A natural in the saddle, he came to attention almost 12 months ago to the day, when riding at last season's prestigious International Cup and Bowl meeting.

He almost brought off one of the shocks of the season on Ng's Oriental Oilfield.

Friendless in the market at 125-1, not least due to the presence of the then unheard-of Lam on his back, Oriental Oilfield all but lowered the colours of favourite Miss Piggy, who was ridden by none other than Cruz.

''Hey, that kid can really ride, he gave me some battle,'' Cruz said at the time.

Lam indeed made Cruz fight all the way to the line and the whole of racing's tight-knit community was hoping last night the same indomitable spirit would bring him round.

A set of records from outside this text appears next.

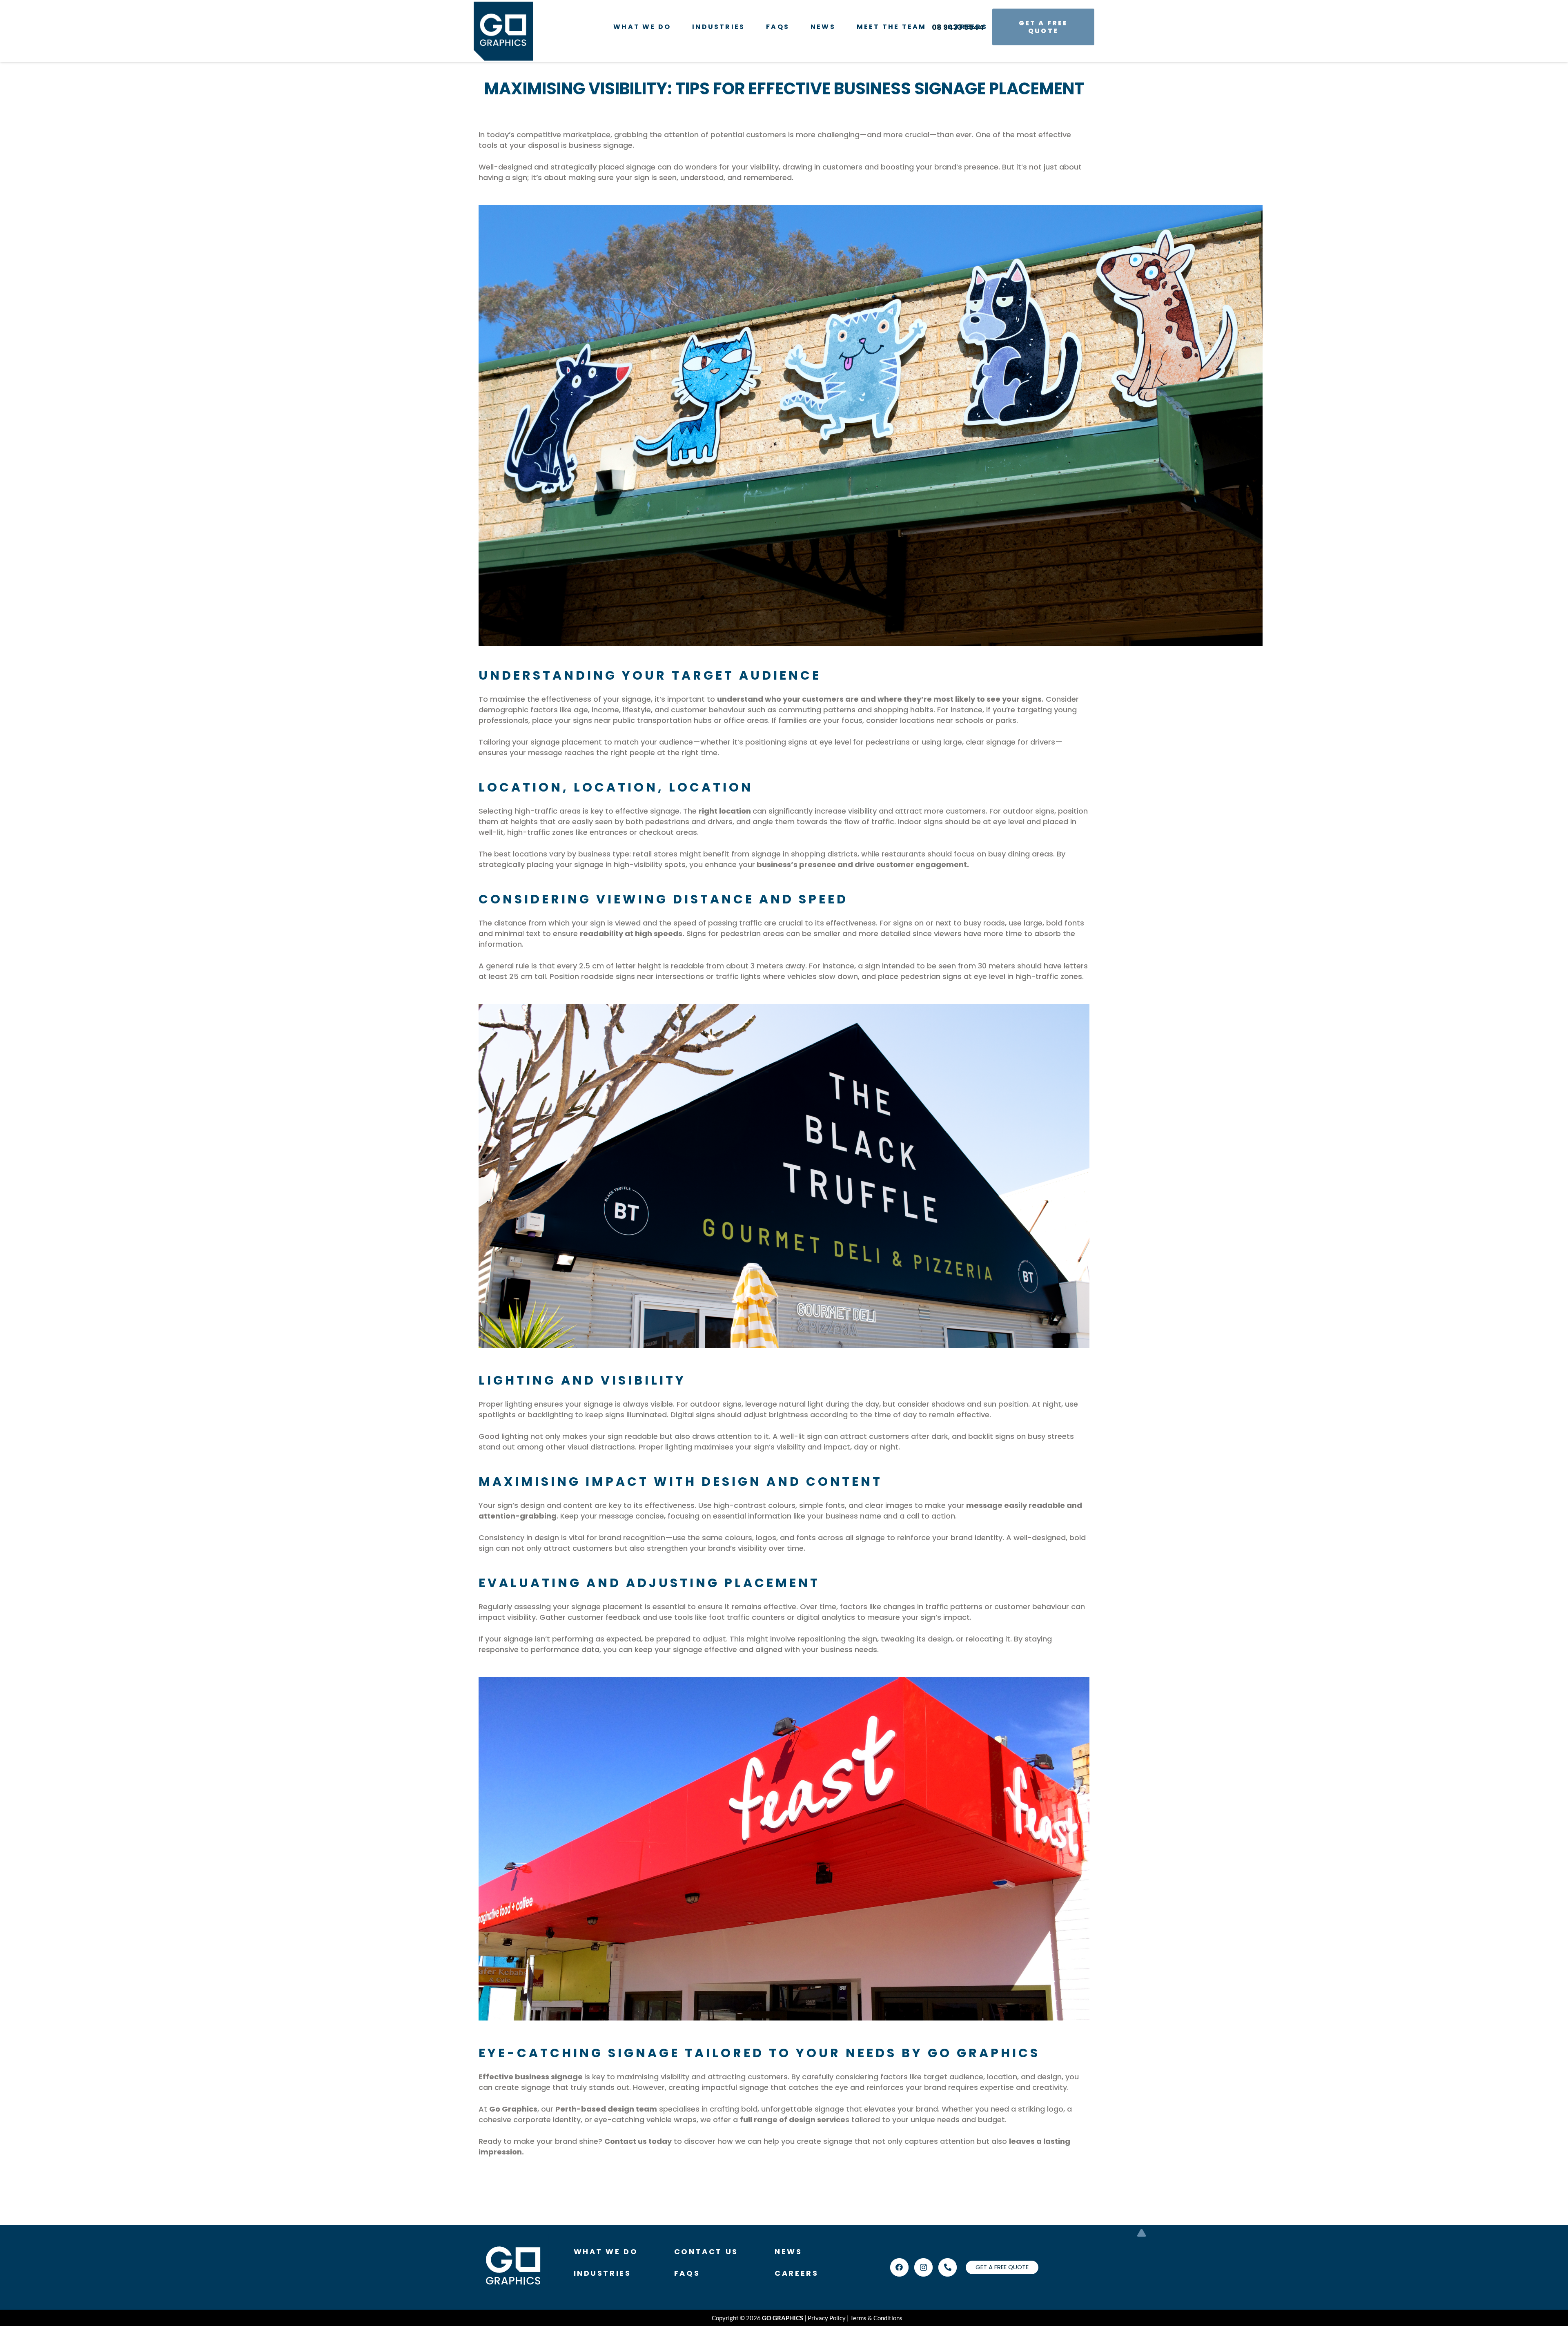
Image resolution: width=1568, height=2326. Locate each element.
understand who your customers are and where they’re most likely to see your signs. (880, 699)
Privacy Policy (827, 2318)
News (788, 2251)
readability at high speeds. (632, 933)
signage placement (566, 742)
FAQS (687, 2273)
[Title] (947, 2267)
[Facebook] (899, 2267)
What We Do (606, 2251)
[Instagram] (923, 2267)
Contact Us (706, 2251)
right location (725, 811)
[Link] (503, 31)
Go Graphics (513, 2109)
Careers (796, 2273)
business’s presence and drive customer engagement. (863, 864)
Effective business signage (531, 2077)
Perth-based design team (606, 2109)
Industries (602, 2273)
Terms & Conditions (876, 2318)
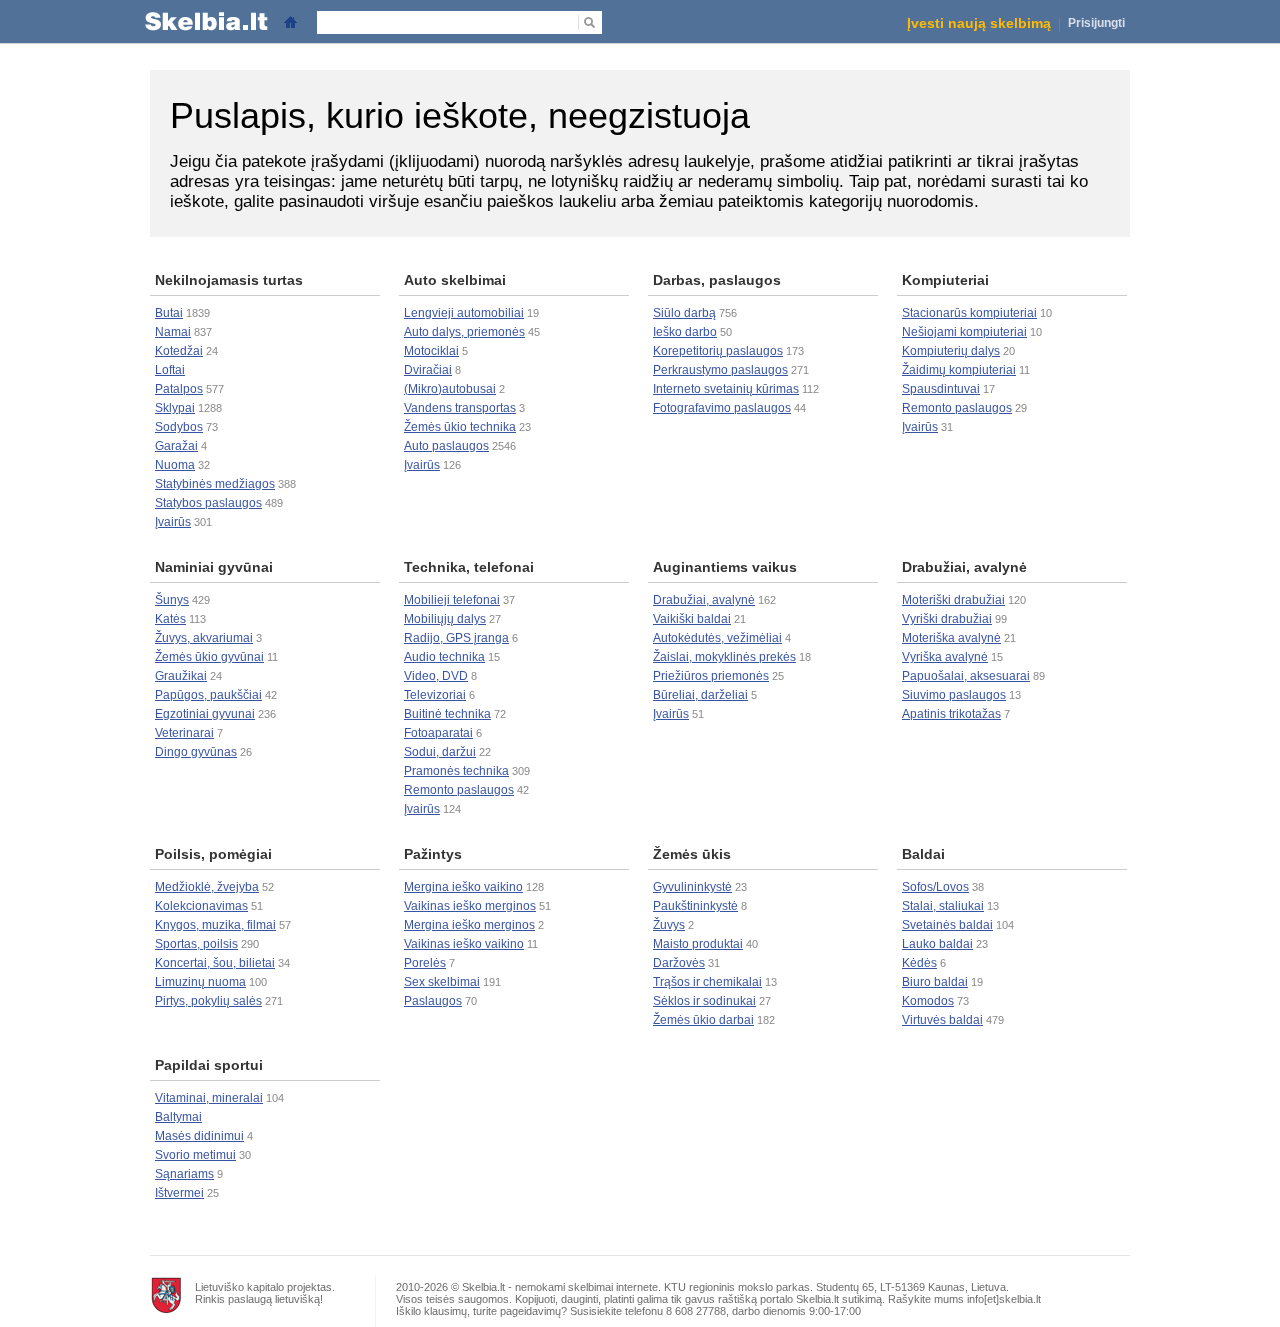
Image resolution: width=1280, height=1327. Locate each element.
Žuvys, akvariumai (204, 638)
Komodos (928, 1001)
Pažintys (433, 854)
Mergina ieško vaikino (463, 887)
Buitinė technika (447, 714)
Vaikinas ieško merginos (470, 906)
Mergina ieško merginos (469, 925)
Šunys (172, 600)
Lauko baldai (937, 944)
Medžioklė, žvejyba (207, 887)
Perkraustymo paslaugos (720, 370)
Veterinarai (184, 733)
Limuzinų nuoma (200, 982)
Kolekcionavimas (201, 906)
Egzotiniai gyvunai (205, 714)
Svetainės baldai (947, 925)
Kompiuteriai (945, 280)
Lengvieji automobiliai (464, 313)
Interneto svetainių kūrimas (726, 389)
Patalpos (179, 389)
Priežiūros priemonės (711, 676)
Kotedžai (179, 351)
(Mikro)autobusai (450, 389)
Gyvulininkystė (692, 887)
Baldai (923, 854)
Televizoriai (435, 695)
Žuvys (669, 925)
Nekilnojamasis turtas (229, 280)
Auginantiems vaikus (725, 567)
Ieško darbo (685, 332)
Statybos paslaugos (208, 503)
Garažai (176, 446)
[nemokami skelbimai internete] (204, 20)
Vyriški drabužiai (947, 619)
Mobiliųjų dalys (445, 619)
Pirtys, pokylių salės (208, 1001)
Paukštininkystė (695, 906)
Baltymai (178, 1117)
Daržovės (679, 963)
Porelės (425, 963)
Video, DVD (436, 676)
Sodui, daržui (440, 752)
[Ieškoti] (589, 22)
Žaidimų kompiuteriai (959, 370)
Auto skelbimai (455, 280)
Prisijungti (1096, 23)
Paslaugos (433, 1001)
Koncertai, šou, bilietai (215, 963)
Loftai (170, 370)
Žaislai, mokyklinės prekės (724, 657)
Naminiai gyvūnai (214, 567)
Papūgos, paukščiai (208, 695)
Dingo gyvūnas (196, 752)
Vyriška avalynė (945, 657)
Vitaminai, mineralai (209, 1098)
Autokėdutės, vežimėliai (717, 638)
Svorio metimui (195, 1155)
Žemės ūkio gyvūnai (209, 657)
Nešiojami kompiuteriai (964, 332)
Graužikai (181, 676)
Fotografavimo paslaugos (722, 408)
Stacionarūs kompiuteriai (969, 313)
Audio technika (444, 657)
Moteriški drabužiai (953, 600)
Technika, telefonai (469, 567)
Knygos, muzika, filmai (215, 925)
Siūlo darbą (684, 313)
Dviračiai (428, 370)
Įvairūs (173, 522)
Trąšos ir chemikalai (707, 982)
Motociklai (431, 351)
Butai (169, 313)
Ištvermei (179, 1193)
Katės (170, 619)
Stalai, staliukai (943, 906)
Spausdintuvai (941, 389)
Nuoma (175, 465)
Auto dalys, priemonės (464, 332)
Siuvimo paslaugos (954, 695)
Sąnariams (184, 1174)
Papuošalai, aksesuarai (966, 676)
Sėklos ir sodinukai (704, 1001)
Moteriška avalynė (951, 638)
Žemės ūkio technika (460, 427)
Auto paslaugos (446, 446)
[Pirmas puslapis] (290, 20)
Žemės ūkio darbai (703, 1020)
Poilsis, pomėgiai (213, 854)
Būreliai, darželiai (700, 695)
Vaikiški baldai (692, 619)
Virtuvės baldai (942, 1020)
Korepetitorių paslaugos (718, 351)
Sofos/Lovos (935, 887)
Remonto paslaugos (957, 408)
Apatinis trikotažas (951, 714)
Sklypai (175, 408)
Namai (173, 332)
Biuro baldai (935, 982)
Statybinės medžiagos (215, 484)
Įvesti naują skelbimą (979, 23)
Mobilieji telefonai (452, 600)
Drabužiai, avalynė (704, 600)
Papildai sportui (209, 1065)
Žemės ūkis (692, 854)
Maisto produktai (698, 944)
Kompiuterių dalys (951, 351)
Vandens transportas (460, 408)
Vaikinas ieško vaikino (464, 944)
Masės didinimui (199, 1136)
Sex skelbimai (442, 982)
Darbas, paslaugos (717, 280)
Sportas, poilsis (196, 944)
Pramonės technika (456, 771)
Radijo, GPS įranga (456, 638)
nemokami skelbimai (564, 1287)
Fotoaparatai (438, 733)
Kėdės (919, 963)
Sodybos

''Everyone in racing is hoping he will pull through,'' said Major General Guy Watkins, the Jockey Club's chief executive, as he waited for news of Lam's condition.

Lam, despite being in his first full season as an apprentice jockey, is the second top local rider in the standings, on 16 winners. Only Cruz is above him.

He had five rides at Sha Tin on Saturday, but had gone 56 races without a win. Ng's stable saddled up only three horses this weekend and has not led in a winner among 68 entries.

Lam will be champion apprentice, and his skill has led to world-renowned trainers, Britain's Michael Stoute and Australia's David Hayes, putting in determined rival bids for his services during the close of the Hong Kong season.

Lam speaks faltering English, but would go out of his way to answer all questions in the quiet, smiling manner which has become his hallmark.

He enjoys the post-race banter with the press and readily makes himself available, his great friend and fellow apprentice Vickie C. W. Choi acting as interpreter.

Under Ng's steady hand, Lam also has steered well clear of the darker influences which can be brought to bear on even the most fledgling of riders.

Such has been Ng's faith in Lam's potential that he had no hesitation in pitching his young apprentice straight into the big time in this first full season, choosing him in front of senior riders for Arman's Sax in February's Derby.

There can be no greater accolade than taking on the likes of Lester Piggott, Mick Kinane, Gerald Mosse, Walter Swinburn, Basil Marcus, Johnny Marshall and Cruz at level weights in the Derby after less than a year's experience.